Some records
▽

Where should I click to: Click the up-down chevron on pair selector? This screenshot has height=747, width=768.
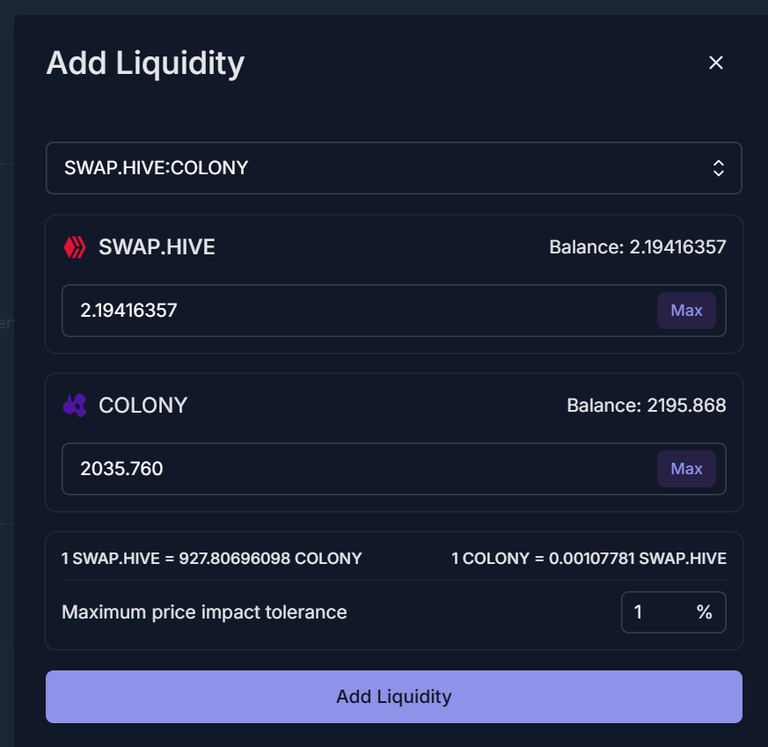click(x=718, y=168)
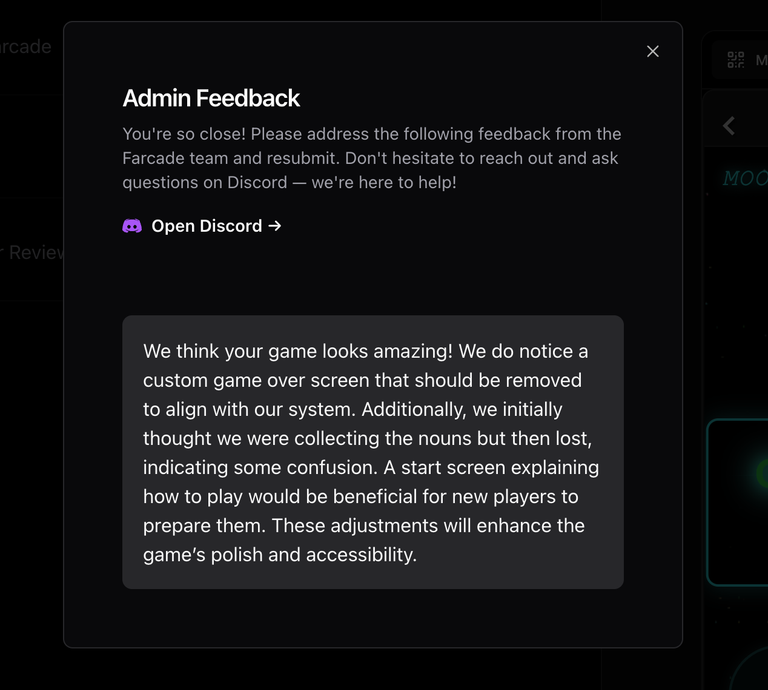The height and width of the screenshot is (690, 768).
Task: Open the Discord link text
Action: pos(207,226)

△

Rewrite the listing above with "chevron" swapped for "arrow" and everything else kept the same. Leave out the pictures.

Where should I click to: Click the up-down arrow on pair selector? This screenshot has height=747, width=768.
click(x=718, y=168)
The height and width of the screenshot is (690, 768).
Task: Open the Discord link text
Action: pos(207,226)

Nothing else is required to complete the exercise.